Playing in front of a packed crowd of 82,000 at Stade de France, the monumental defeat was an historical first for New Zealand: never before had the All Blacks been defeated in a pool stage of the Rugby World Cup. Always invincible, All Blacks had before this match won 31 out of 31 pool matches, since the Rugby World Cup premiere in 1987.
It was also their most devastating loss in World Cup history. The 14-point margin eclipsed World Cup losses to France in 1999 (31-43), Australia in a 2003 semi-final (10-22), and England in 2019 (7-19).
Any dedicated fam will assure you that New Zealand are one of two powerhouses in the Rugby World Cup: along with South Africa, All Blacks have swept up the most titles. In 1987, 2011, and 2015, New Zealand took home the Webb Ellis Cup. New Zealand never missed a tournament, finishing second in 1995, third in 1991, 2003, and 2019, and fourth in 1999.

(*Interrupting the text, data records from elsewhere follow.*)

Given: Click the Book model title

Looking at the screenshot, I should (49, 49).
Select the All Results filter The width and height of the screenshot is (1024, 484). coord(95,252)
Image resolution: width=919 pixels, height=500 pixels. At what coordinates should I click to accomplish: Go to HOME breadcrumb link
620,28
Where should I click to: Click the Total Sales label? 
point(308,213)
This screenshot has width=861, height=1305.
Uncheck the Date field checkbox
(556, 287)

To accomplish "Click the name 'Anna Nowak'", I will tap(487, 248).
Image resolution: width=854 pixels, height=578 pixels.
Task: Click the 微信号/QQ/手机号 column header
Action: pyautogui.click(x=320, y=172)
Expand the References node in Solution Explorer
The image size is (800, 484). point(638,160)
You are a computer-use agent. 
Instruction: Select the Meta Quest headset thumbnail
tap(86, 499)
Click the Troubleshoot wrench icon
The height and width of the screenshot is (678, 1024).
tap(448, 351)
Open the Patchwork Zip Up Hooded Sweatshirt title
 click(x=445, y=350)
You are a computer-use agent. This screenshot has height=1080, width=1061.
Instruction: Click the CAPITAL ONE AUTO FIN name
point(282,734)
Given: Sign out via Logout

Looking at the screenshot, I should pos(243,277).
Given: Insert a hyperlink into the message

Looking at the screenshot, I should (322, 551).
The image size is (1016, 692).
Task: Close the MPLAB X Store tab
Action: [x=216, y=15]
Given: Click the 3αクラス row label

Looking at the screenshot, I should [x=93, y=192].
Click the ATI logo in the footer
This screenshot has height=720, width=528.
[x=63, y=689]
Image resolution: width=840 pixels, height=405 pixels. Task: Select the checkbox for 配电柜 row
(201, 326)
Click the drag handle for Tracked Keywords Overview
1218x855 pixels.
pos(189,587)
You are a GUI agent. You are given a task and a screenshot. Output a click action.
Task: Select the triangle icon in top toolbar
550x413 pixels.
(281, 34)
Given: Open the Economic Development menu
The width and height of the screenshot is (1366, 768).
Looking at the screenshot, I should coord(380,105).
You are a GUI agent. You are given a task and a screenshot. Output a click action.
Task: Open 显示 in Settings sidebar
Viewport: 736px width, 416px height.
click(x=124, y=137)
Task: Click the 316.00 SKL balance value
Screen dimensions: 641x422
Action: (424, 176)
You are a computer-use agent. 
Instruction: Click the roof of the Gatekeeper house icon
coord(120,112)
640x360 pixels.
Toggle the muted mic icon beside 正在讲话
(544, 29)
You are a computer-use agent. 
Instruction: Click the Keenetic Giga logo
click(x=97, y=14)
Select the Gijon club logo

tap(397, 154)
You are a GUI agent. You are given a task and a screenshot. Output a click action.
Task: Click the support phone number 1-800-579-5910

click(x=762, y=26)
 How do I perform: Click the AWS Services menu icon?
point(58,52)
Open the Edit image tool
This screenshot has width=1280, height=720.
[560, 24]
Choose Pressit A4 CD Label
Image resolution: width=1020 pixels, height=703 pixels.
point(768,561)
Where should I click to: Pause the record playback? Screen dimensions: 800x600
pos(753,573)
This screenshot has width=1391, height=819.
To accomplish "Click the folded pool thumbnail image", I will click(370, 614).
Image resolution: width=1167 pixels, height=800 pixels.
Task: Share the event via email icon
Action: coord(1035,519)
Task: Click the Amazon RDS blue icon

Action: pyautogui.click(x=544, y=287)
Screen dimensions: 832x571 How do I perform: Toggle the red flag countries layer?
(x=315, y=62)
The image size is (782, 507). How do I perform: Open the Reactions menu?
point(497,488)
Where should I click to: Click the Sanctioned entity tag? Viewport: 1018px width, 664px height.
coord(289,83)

Their worst performance was in the 2007 edition, when the All Blacks only managed to reach the quarter final. This year they marched in confidently, assured of winning their fourth title. Instead, it was their Stalingrad.
Well, we always can nurture the hope that this was indeed a) some magic, brilliant Eisenhower strategy, storming the beaches and sending the Germans running – but with only one hiccup (no German team in play), or b) all the other teams will succumb to the mythical “long Covid” and turn blind and deaf. That seems unlikely. So, no miracle will miraculously save them, as long as whoever dreamed up this idiotic strategy – one that even a 2-year old can figure out – is in force.
In fact, to see the All Blacks play this badly is no real surprise: there was a signal that they would not perform well in this year’s World Cup: two weeks previously, the All Blacks suffered their all-time heaviest margin of defeat, routed a humiliating 7-35 by South Africa.
Despite such a cascade of Waterloos, All Blacks Head Coach Ian Foster still talks tough, adamant that team confidence in a fourth World Cup glory is still intact. “I don’t think we have to rebuild,” Foster said. “In the past, we’ve won all our pool games and not won the tournament. Our goal is to win this tournament. We’re frustrated we lost a game. We fired some good bullets at them. We just didn’t fire enough.”.
It takes a very confident leader to predict glory after such a defeat. Look, you don’t have to be a Napoleon nor a Churchill (he too made plenty of screw-ups), to see what works and what does not. Two major losses and a zero running game. Let me clue you in, Ian, mate: this is not soccer. This is rugby. A man’s man game. Hey, I bet you the girls’ rugby team kicks your champs’ ass – because right now, this is no winning show. Chess is more fun to watch than All Blacks. Now I apologize for dropping the brutal truth: I do so hope I am proven wrong.